## RAW DATA
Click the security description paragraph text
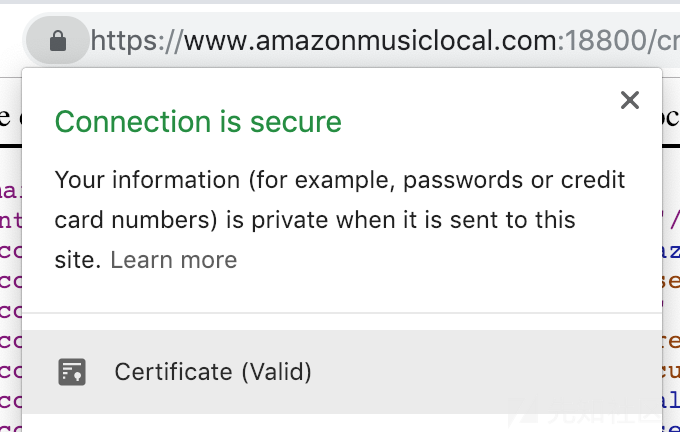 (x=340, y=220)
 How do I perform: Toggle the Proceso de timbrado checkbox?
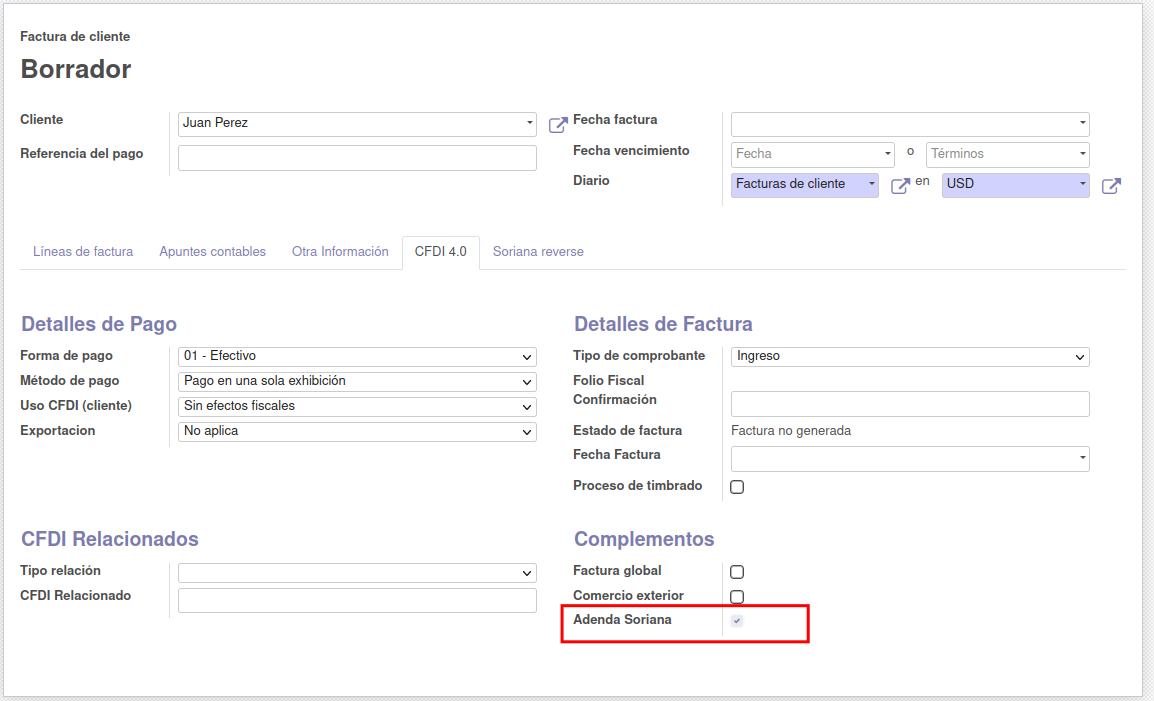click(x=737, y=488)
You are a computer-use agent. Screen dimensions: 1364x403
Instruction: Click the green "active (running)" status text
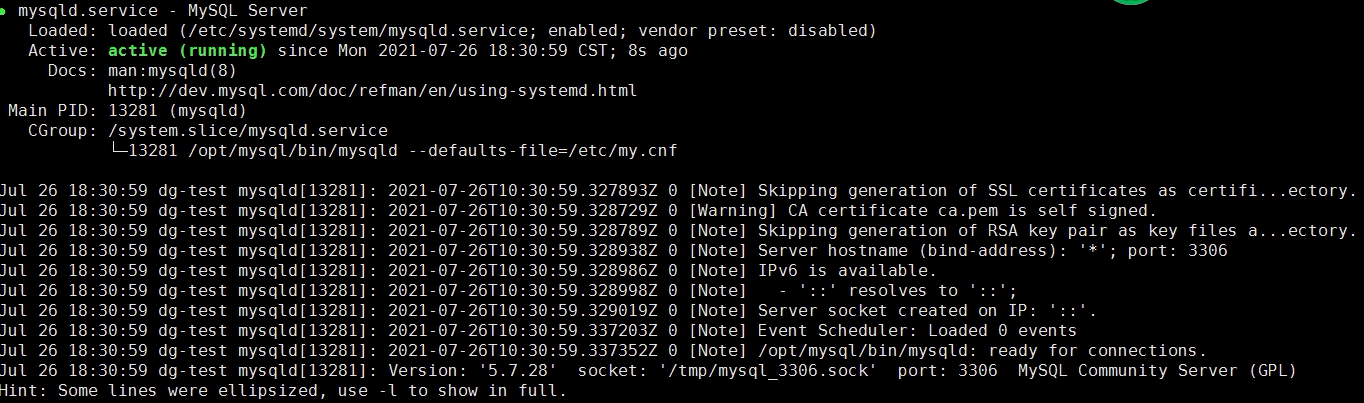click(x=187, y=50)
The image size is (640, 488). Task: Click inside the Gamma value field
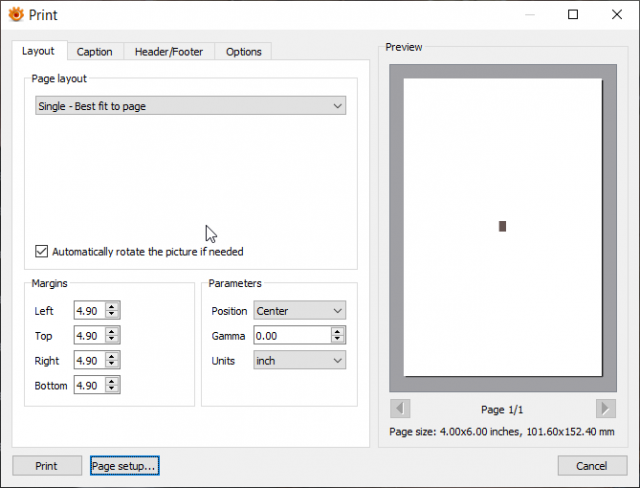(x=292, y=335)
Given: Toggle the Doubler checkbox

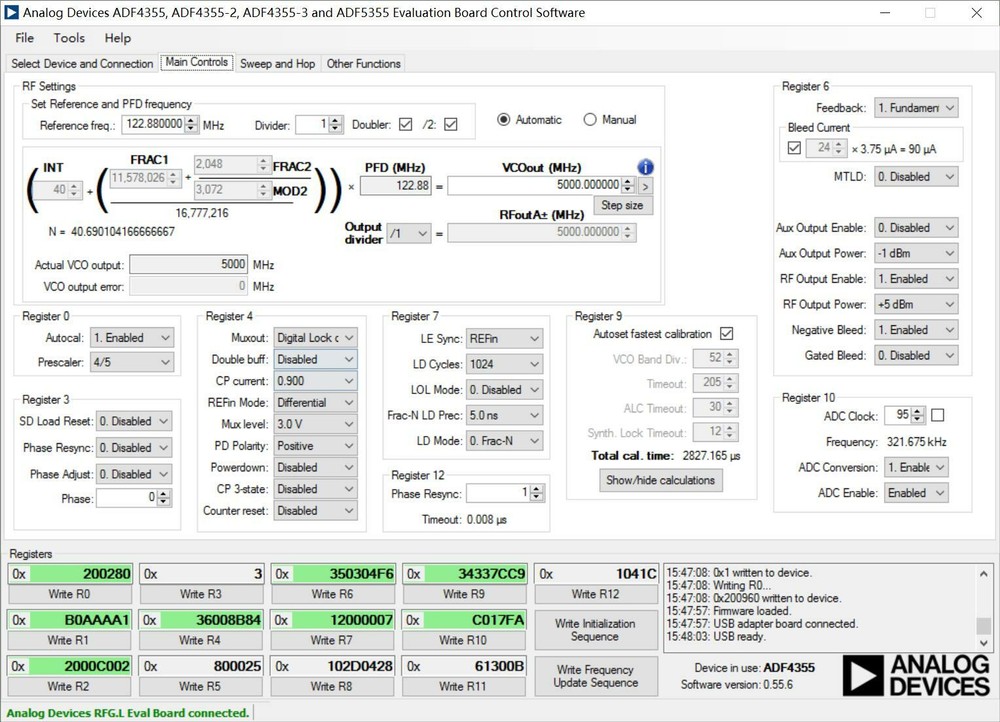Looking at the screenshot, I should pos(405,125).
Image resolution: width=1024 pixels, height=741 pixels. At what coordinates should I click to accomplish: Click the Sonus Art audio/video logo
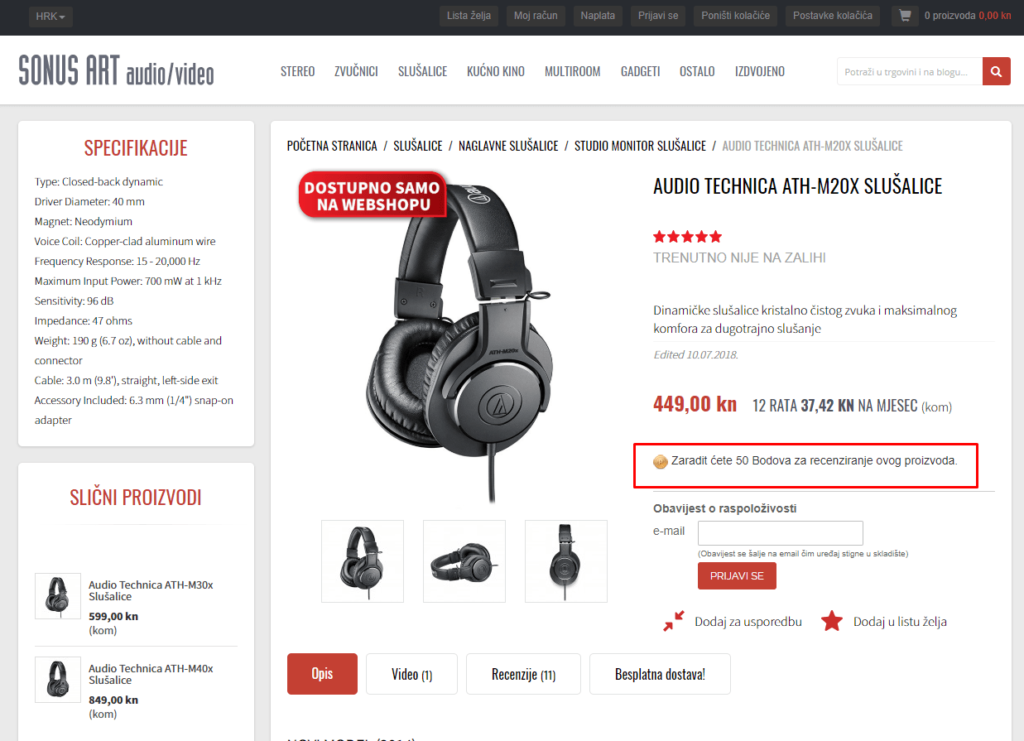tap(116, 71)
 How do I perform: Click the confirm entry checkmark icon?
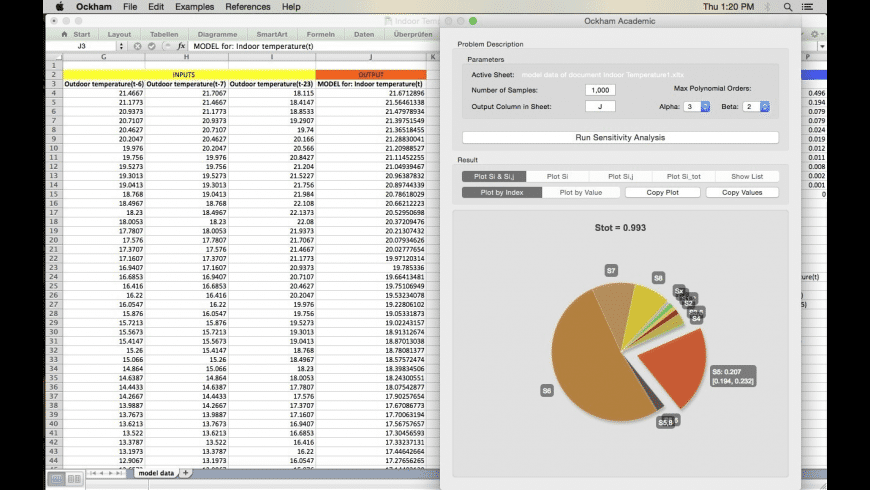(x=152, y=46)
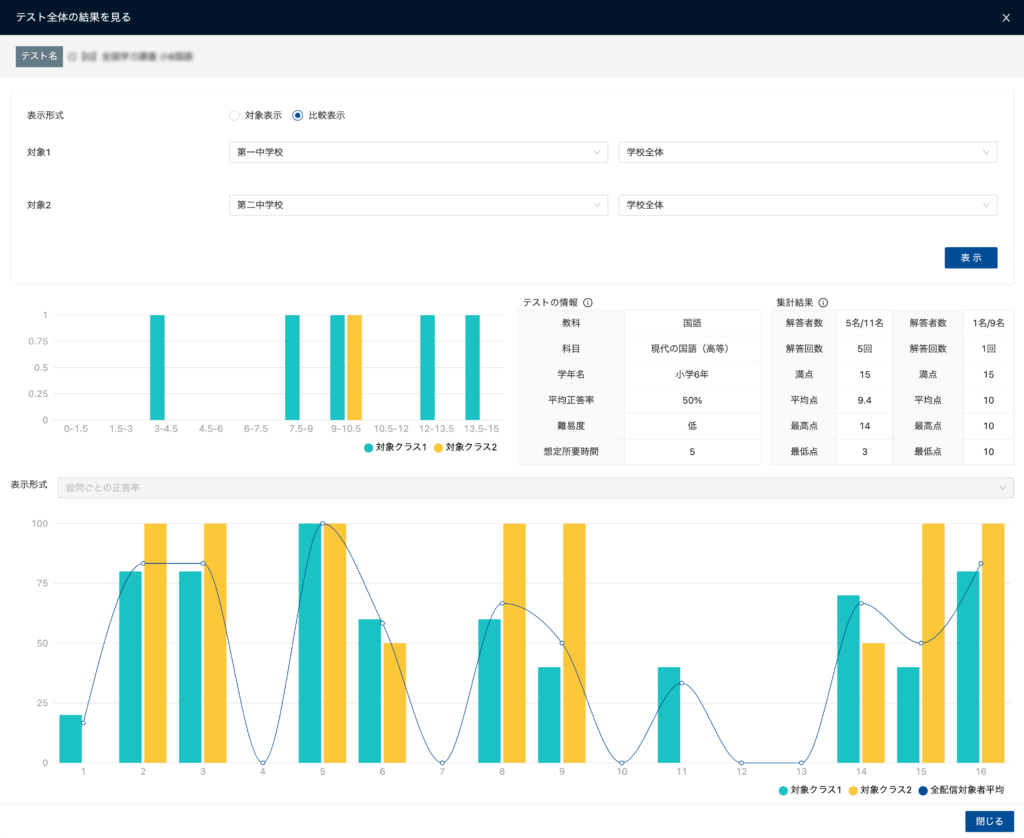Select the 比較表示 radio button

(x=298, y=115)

## DIRECTIONS FOR THIS TASK
Extract only the lines from the line containing "Image resolution: width=1024" through the final line of the listing above, unchanged; pictures stay out of the copy.

## EXERCISE RESPONSE
Image resolution: width=1024 pixels, height=741 pixels. At what coordinates should I click to accomplish: Click the Sonus Art audio/video logo
tap(116, 71)
 How do I perform: Click the confirm entry checkmark icon?
(x=152, y=46)
Select the 比較表示 radio button

(x=298, y=115)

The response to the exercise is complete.